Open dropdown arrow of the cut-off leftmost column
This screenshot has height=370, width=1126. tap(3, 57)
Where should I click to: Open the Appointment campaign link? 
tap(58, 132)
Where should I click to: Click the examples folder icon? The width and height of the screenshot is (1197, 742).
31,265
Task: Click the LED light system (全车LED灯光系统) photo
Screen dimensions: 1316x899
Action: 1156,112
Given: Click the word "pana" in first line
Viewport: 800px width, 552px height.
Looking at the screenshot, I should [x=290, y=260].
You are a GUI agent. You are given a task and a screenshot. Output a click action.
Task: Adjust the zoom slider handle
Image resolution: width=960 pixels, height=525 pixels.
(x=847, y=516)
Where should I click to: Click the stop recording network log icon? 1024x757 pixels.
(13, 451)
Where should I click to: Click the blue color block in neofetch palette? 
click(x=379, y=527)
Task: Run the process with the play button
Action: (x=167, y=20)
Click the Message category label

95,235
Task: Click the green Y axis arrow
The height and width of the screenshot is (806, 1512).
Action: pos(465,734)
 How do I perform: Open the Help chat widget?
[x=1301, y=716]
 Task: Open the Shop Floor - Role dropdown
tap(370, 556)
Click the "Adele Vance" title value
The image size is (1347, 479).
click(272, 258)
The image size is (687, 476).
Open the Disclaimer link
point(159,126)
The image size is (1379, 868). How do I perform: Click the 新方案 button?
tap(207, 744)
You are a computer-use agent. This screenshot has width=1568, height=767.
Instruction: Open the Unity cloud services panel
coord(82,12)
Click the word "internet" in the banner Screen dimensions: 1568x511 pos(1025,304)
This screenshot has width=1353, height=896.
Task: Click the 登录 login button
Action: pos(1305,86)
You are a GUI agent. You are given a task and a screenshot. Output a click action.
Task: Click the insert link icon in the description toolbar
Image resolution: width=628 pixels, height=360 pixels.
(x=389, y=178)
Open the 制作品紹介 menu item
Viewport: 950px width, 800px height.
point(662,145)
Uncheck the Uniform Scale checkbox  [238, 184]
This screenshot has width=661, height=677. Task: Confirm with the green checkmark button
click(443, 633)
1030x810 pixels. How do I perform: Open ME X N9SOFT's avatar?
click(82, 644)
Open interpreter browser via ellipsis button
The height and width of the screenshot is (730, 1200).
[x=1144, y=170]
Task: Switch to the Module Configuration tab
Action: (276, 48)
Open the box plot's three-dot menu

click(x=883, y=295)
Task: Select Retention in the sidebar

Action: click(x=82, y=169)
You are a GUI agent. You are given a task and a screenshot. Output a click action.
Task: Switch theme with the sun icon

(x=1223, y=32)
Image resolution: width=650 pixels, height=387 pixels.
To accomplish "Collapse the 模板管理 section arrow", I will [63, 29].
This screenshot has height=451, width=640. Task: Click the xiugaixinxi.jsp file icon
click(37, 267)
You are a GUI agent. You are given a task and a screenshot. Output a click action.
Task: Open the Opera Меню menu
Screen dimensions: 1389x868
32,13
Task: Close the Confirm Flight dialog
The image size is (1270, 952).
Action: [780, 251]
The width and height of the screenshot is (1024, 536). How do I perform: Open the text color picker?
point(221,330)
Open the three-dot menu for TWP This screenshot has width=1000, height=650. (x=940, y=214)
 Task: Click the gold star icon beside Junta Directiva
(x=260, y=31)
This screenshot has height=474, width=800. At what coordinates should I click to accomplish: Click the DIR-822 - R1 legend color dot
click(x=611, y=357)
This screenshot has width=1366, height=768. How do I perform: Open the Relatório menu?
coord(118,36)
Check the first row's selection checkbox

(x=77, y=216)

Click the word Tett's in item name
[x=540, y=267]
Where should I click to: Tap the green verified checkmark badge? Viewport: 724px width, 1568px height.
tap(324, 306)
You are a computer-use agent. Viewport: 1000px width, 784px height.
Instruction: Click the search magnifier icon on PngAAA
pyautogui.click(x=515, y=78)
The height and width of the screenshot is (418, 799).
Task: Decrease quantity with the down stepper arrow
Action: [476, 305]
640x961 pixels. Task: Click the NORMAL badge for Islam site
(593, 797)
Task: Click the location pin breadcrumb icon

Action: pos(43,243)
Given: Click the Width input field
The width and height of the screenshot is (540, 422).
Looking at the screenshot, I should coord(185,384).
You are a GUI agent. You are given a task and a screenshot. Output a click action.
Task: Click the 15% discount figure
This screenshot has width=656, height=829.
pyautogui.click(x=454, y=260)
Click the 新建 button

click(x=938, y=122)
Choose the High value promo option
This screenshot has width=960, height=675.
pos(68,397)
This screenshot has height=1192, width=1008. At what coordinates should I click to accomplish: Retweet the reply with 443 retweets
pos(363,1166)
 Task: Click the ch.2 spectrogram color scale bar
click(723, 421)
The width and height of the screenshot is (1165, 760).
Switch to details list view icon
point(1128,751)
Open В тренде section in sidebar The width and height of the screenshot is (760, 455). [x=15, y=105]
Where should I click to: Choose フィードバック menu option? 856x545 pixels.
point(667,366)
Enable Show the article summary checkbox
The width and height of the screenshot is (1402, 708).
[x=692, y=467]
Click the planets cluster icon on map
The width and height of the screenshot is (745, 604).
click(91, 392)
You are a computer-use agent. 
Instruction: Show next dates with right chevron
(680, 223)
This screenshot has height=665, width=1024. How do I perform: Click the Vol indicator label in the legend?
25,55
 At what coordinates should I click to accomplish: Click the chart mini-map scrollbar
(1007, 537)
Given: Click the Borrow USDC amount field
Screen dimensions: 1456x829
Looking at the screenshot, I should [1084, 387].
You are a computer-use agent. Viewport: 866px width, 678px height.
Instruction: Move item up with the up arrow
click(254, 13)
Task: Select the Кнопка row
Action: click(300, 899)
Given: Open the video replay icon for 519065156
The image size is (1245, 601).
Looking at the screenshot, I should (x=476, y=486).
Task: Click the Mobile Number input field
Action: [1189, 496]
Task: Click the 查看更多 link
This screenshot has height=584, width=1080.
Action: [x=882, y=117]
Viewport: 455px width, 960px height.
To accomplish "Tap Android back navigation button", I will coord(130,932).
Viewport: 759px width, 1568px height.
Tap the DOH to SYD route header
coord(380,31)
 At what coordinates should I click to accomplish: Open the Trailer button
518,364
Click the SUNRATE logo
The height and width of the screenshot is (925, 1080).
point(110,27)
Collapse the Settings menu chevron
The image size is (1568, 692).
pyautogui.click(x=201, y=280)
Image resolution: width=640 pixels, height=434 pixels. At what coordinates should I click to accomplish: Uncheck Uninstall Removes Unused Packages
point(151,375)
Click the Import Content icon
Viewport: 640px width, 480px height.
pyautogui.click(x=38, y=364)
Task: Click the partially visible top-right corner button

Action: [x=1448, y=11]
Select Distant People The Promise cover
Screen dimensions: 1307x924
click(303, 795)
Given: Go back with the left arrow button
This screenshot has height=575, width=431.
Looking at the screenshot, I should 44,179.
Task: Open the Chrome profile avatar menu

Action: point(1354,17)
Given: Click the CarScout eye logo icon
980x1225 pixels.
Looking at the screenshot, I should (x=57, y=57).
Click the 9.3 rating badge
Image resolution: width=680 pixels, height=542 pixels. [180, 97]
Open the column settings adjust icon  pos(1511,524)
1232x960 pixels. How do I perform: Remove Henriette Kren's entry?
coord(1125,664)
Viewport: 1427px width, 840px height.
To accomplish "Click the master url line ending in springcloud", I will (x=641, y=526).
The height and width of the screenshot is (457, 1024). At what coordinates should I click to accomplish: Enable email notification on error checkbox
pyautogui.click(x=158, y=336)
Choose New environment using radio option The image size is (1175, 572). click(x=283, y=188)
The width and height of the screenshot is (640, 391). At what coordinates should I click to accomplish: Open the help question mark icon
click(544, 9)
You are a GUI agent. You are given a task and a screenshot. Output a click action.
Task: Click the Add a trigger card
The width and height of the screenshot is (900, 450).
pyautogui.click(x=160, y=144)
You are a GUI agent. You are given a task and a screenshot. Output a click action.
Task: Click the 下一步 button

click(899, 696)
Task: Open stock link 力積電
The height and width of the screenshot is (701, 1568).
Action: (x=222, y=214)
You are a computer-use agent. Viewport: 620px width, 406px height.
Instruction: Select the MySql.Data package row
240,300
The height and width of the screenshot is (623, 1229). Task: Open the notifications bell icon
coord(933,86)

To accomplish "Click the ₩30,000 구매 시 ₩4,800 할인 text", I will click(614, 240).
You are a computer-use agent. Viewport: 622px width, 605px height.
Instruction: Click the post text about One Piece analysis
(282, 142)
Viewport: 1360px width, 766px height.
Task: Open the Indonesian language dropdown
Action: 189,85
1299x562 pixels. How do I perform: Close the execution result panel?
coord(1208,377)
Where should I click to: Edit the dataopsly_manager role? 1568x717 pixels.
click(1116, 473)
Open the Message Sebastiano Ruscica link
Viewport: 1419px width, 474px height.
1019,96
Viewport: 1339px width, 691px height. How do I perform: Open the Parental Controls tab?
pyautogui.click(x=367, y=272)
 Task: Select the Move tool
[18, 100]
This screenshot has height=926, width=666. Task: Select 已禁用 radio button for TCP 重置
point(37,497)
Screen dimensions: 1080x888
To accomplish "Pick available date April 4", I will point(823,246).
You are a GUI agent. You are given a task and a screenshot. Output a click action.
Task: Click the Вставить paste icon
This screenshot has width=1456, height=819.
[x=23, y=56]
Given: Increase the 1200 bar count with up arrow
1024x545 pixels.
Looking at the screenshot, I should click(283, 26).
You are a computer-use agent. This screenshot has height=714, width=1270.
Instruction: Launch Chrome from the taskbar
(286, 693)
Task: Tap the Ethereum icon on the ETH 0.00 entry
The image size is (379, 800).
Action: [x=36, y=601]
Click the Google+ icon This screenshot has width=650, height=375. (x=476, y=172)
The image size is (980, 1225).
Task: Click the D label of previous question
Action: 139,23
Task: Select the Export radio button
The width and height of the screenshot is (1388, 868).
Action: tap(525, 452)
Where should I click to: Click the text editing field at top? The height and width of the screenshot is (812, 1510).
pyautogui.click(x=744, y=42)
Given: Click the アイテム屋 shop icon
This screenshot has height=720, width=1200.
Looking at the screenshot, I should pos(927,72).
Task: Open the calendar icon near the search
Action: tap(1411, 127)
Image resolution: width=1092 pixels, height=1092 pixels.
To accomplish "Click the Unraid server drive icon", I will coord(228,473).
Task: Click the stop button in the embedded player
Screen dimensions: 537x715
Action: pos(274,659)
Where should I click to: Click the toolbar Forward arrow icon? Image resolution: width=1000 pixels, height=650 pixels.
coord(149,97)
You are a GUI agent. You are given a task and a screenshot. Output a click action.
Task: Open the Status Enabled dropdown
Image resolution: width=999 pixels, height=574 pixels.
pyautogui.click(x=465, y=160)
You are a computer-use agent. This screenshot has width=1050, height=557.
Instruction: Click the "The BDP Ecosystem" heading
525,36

** Goal **
Format the rows as a numbered list with no blank lines, beginning at the line containing "This screenshot has height=665, width=1024." and ending after the line containing "Looking at the screenshot, I should [1084, 387].".

** Task result **
1. This screenshot has height=665, width=1024. How do I perform: Click the Vol indicator label in the legend?
2. 25,55
3.  At what coordinates should I click to accomplish: Click the chart mini-map scrollbar
4. (1007, 537)
5. Given: Click the Borrow USDC amount field
6. Screen dimensions: 1456x829
7. Looking at the screenshot, I should [1084, 387].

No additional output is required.